▸ **Prompt**
An exact reproduction of all the entries is the expected answer.

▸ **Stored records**
________________________

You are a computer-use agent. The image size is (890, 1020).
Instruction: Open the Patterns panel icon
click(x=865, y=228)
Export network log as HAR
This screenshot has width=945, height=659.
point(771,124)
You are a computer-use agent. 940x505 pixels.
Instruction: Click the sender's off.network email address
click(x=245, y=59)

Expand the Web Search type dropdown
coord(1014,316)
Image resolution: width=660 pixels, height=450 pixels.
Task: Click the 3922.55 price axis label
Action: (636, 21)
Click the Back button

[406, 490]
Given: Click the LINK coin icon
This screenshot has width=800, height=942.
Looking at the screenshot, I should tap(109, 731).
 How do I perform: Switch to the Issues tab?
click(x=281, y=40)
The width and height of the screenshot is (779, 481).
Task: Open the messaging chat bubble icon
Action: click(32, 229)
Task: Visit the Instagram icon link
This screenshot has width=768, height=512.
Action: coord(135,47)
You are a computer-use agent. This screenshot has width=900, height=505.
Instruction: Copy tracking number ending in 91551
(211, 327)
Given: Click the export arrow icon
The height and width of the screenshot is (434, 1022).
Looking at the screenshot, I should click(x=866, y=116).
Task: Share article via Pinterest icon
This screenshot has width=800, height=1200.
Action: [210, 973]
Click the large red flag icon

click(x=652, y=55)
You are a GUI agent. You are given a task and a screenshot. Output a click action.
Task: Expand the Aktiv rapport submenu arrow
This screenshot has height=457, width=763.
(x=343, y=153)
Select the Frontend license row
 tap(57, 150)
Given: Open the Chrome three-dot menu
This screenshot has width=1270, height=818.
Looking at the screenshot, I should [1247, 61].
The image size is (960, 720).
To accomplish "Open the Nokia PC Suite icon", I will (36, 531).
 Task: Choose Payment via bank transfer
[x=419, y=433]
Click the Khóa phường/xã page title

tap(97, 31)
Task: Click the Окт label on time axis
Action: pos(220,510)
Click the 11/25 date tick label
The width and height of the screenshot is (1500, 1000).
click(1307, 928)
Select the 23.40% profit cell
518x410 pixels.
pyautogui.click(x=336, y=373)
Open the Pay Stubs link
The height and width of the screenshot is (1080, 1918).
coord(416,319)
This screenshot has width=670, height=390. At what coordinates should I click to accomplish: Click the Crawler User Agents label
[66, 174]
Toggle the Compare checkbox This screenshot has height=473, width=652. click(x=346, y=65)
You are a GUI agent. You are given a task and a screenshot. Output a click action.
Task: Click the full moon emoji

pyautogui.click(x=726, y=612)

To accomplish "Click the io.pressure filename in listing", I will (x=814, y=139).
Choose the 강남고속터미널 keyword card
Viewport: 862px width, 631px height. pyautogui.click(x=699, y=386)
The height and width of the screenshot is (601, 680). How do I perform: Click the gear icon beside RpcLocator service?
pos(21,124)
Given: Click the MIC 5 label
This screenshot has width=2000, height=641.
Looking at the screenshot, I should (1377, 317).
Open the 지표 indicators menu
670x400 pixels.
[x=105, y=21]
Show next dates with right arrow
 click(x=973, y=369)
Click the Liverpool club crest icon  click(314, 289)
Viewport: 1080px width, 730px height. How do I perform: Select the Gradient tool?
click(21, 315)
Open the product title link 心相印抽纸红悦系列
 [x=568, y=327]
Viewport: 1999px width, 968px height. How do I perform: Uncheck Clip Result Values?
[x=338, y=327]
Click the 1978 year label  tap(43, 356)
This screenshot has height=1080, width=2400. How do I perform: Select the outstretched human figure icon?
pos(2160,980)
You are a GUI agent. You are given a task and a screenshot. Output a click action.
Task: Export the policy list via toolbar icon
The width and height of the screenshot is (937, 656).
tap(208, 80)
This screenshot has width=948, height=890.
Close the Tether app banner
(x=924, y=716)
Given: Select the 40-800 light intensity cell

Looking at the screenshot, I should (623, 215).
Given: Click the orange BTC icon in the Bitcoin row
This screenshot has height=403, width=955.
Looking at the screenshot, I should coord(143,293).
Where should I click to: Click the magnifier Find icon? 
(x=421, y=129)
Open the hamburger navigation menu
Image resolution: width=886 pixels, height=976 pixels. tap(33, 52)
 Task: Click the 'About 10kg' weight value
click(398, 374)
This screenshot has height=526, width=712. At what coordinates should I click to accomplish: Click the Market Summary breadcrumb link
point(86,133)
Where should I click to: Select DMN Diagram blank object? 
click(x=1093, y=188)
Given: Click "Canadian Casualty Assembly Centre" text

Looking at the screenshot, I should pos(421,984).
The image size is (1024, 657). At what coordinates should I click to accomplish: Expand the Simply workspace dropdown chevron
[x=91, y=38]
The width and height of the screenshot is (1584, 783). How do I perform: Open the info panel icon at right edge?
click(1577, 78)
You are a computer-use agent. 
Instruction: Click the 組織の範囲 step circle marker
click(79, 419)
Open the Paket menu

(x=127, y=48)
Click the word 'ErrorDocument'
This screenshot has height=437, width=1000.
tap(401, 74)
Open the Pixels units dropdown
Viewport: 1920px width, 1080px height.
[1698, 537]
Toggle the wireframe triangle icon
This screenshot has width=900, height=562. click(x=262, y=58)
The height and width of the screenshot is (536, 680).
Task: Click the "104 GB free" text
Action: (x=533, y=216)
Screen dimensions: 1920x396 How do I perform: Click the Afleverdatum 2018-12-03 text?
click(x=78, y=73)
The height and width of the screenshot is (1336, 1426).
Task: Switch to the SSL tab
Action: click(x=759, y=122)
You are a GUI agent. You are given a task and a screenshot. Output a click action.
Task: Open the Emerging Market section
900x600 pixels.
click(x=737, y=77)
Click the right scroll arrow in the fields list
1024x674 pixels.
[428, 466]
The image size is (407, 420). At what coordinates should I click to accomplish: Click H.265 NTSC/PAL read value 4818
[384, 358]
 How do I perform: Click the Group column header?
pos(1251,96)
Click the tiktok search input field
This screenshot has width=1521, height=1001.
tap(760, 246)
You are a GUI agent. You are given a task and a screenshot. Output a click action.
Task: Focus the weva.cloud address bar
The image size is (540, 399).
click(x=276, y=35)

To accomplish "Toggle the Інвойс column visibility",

________________________

▸ **Solved exercise**
You are a computer-use agent. The image size is (890, 1020).
Instruction: Open the Patterns panel icon
click(x=865, y=228)
Export network log as HAR
This screenshot has width=945, height=659.
point(771,124)
You are a computer-use agent. 940x505 pixels.
Instruction: Click the sender's off.network email address
click(x=245, y=59)

Expand the Web Search type dropdown
coord(1014,316)
Image resolution: width=660 pixels, height=450 pixels.
Task: Click the 3922.55 price axis label
Action: (636, 21)
Click the Back button

[406, 490]
Given: Click the LINK coin icon
This screenshot has width=800, height=942.
Looking at the screenshot, I should tap(109, 731).
 How do I perform: Switch to the Issues tab?
click(x=281, y=40)
The width and height of the screenshot is (779, 481).
Task: Open the messaging chat bubble icon
Action: click(32, 229)
Task: Visit the Instagram icon link
This screenshot has width=768, height=512.
Action: coord(135,47)
You are a computer-use agent. This screenshot has width=900, height=505.
Instruction: Copy tracking number ending in 91551
(211, 327)
Given: Click the export arrow icon
The height and width of the screenshot is (434, 1022).
Looking at the screenshot, I should click(x=866, y=116).
Task: Share article via Pinterest icon
This screenshot has width=800, height=1200.
Action: [210, 973]
Click the large red flag icon

click(x=652, y=55)
You are a GUI agent. You are given a task and a screenshot. Output a click action.
Task: Expand the Aktiv rapport submenu arrow
This screenshot has height=457, width=763.
(x=343, y=153)
Select the Frontend license row
 tap(57, 150)
Given: Open the Chrome three-dot menu
This screenshot has width=1270, height=818.
Looking at the screenshot, I should [1247, 61].
The image size is (960, 720).
To accomplish "Open the Nokia PC Suite icon", I will (36, 531).
 Task: Choose Payment via bank transfer
[x=419, y=433]
Click the Khóa phường/xã page title

tap(97, 31)
Task: Click the Окт label on time axis
Action: pos(220,510)
Click the 11/25 date tick label
The width and height of the screenshot is (1500, 1000).
click(1307, 928)
Select the 23.40% profit cell
518x410 pixels.
pyautogui.click(x=336, y=373)
Open the Pay Stubs link
The height and width of the screenshot is (1080, 1918).
coord(416,319)
This screenshot has width=670, height=390. At what coordinates should I click to accomplish: Click the Crawler User Agents label
[66, 174]
Toggle the Compare checkbox This screenshot has height=473, width=652. click(x=346, y=65)
You are a GUI agent. You are given a task and a screenshot. Output a click action.
Task: Click the full moon emoji

pyautogui.click(x=726, y=612)

To accomplish "Click the io.pressure filename in listing", I will (x=814, y=139).
Choose the 강남고속터미널 keyword card
Viewport: 862px width, 631px height. pyautogui.click(x=699, y=386)
The height and width of the screenshot is (601, 680). How do I perform: Click the gear icon beside RpcLocator service?
pos(21,124)
Given: Click the MIC 5 label
This screenshot has width=2000, height=641.
Looking at the screenshot, I should (1377, 317).
Open the 지표 indicators menu
670x400 pixels.
[x=105, y=21]
Show next dates with right arrow
 click(x=973, y=369)
Click the Liverpool club crest icon  click(314, 289)
Viewport: 1080px width, 730px height. How do I perform: Select the Gradient tool?
click(21, 315)
Open the product title link 心相印抽纸红悦系列
 [x=568, y=327]
Viewport: 1999px width, 968px height. How do I perform: Uncheck Clip Result Values?
[x=338, y=327]
Click the 1978 year label  tap(43, 356)
This screenshot has height=1080, width=2400. How do I perform: Select the outstretched human figure icon?
pos(2160,980)
You are a GUI agent. You are given a task and a screenshot. Output a click action.
Task: Export the policy list via toolbar icon
The width and height of the screenshot is (937, 656).
tap(208, 80)
This screenshot has width=948, height=890.
Close the Tether app banner
(x=924, y=716)
Given: Select the 40-800 light intensity cell

Looking at the screenshot, I should (623, 215).
Given: Click the orange BTC icon in the Bitcoin row
This screenshot has height=403, width=955.
Looking at the screenshot, I should coord(143,293).
Where should I click to: Click the magnifier Find icon? 
(x=421, y=129)
Open the hamburger navigation menu
Image resolution: width=886 pixels, height=976 pixels. tap(33, 52)
 Task: Click the 'About 10kg' weight value
click(398, 374)
This screenshot has height=526, width=712. At what coordinates should I click to accomplish: Click the Market Summary breadcrumb link
point(86,133)
Where should I click to: Select DMN Diagram blank object? 
click(x=1093, y=188)
Given: Click "Canadian Casualty Assembly Centre" text

Looking at the screenshot, I should pos(421,984).
The image size is (1024, 657). At what coordinates should I click to accomplish: Expand the Simply workspace dropdown chevron
[x=91, y=38]
The width and height of the screenshot is (1584, 783). How do I perform: Open the info panel icon at right edge?
click(1577, 78)
You are a computer-use agent. 
Instruction: Click the 組織の範囲 step circle marker
click(79, 419)
Open the Paket menu

(x=127, y=48)
Click the word 'ErrorDocument'
This screenshot has height=437, width=1000.
tap(401, 74)
Open the Pixels units dropdown
Viewport: 1920px width, 1080px height.
[1698, 537]
Toggle the wireframe triangle icon
This screenshot has width=900, height=562. click(x=262, y=58)
The height and width of the screenshot is (536, 680).
Task: Click the "104 GB free" text
Action: (x=533, y=216)
Screen dimensions: 1920x396 How do I perform: Click the Afleverdatum 2018-12-03 text?
click(x=78, y=73)
The height and width of the screenshot is (1336, 1426).
Task: Switch to the SSL tab
Action: click(x=759, y=122)
You are a GUI agent. You are given a task and a screenshot. Output a click action.
Task: Open the Emerging Market section
900x600 pixels.
click(x=737, y=77)
Click the right scroll arrow in the fields list
1024x674 pixels.
[428, 466]
The image size is (407, 420). At what coordinates should I click to accomplish: Click H.265 NTSC/PAL read value 4818
[384, 358]
 How do I perform: Click the Group column header?
pos(1251,96)
Click the tiktok search input field
This screenshot has width=1521, height=1001.
tap(760, 246)
You are a GUI agent. You are given a task and a screenshot. Output a click action.
Task: Focus the weva.cloud address bar
The image size is (540, 399).
click(x=276, y=35)

To accomplish "Toggle the Інвойс column visibility",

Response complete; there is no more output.